EXERCISE MATERIAL
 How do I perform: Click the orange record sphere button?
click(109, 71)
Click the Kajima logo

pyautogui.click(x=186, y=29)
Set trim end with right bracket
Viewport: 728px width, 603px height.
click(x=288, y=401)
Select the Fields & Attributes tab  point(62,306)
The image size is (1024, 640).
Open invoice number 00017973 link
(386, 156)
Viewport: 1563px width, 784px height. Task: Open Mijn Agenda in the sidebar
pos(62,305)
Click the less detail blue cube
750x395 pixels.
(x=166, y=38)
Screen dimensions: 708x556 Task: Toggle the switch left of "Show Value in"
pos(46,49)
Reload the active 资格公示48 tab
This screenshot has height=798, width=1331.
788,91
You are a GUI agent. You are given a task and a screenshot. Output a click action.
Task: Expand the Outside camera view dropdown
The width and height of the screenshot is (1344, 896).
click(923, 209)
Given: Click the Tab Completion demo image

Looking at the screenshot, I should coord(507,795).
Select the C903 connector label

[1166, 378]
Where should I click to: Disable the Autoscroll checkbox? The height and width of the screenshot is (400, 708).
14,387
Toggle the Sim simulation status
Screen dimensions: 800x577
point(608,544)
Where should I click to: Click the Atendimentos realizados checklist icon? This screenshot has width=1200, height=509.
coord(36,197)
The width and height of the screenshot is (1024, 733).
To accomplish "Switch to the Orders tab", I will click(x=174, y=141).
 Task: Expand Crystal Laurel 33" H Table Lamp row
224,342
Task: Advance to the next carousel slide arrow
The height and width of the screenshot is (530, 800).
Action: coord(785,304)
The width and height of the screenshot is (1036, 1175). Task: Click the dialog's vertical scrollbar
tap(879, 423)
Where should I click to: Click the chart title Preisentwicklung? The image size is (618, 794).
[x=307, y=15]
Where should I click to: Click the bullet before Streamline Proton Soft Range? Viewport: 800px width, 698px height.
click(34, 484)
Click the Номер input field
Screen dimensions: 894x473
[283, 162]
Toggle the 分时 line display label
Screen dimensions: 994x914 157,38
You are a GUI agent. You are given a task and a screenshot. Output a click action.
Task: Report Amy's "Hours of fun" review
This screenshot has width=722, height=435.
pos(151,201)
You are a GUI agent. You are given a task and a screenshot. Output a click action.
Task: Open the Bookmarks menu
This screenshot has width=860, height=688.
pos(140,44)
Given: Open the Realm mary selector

WHAT YOU SHOULD DO
Copy the records above. Keep every word as it is.

THE COMPLETED TASK
 How do I perform: Click the orange record sphere button?
click(109, 71)
Click the Kajima logo

pyautogui.click(x=186, y=29)
Set trim end with right bracket
Viewport: 728px width, 603px height.
click(x=288, y=401)
Select the Fields & Attributes tab  point(62,306)
The image size is (1024, 640).
Open invoice number 00017973 link
(386, 156)
Viewport: 1563px width, 784px height. Task: Open Mijn Agenda in the sidebar
pos(62,305)
Click the less detail blue cube
750x395 pixels.
(x=166, y=38)
Screen dimensions: 708x556 Task: Toggle the switch left of "Show Value in"
pos(46,49)
Reload the active 资格公示48 tab
This screenshot has height=798, width=1331.
788,91
You are a GUI agent. You are given a task and a screenshot. Output a click action.
Task: Expand the Outside camera view dropdown
The width and height of the screenshot is (1344, 896).
click(923, 209)
Given: Click the Tab Completion demo image

Looking at the screenshot, I should coord(507,795).
Select the C903 connector label

[1166, 378]
Where should I click to: Disable the Autoscroll checkbox? The height and width of the screenshot is (400, 708).
14,387
Toggle the Sim simulation status
Screen dimensions: 800x577
point(608,544)
Where should I click to: Click the Atendimentos realizados checklist icon? This screenshot has width=1200, height=509.
coord(36,197)
The width and height of the screenshot is (1024, 733).
To accomplish "Switch to the Orders tab", I will click(x=174, y=141).
 Task: Expand Crystal Laurel 33" H Table Lamp row
224,342
Task: Advance to the next carousel slide arrow
The height and width of the screenshot is (530, 800).
Action: coord(785,304)
The width and height of the screenshot is (1036, 1175). Task: Click the dialog's vertical scrollbar
tap(879, 423)
Where should I click to: Click the chart title Preisentwicklung? The image size is (618, 794).
[x=307, y=15]
Where should I click to: Click the bullet before Streamline Proton Soft Range? Viewport: 800px width, 698px height.
click(34, 484)
Click the Номер input field
Screen dimensions: 894x473
[283, 162]
Toggle the 分时 line display label
Screen dimensions: 994x914 157,38
You are a GUI agent. You are given a task and a screenshot. Output a click action.
Task: Report Amy's "Hours of fun" review
This screenshot has width=722, height=435.
pos(151,201)
You are a GUI agent. You are given a task and a screenshot. Output a click action.
Task: Open the Bookmarks menu
This screenshot has width=860, height=688.
pos(140,44)
Given: Open the Realm mary selector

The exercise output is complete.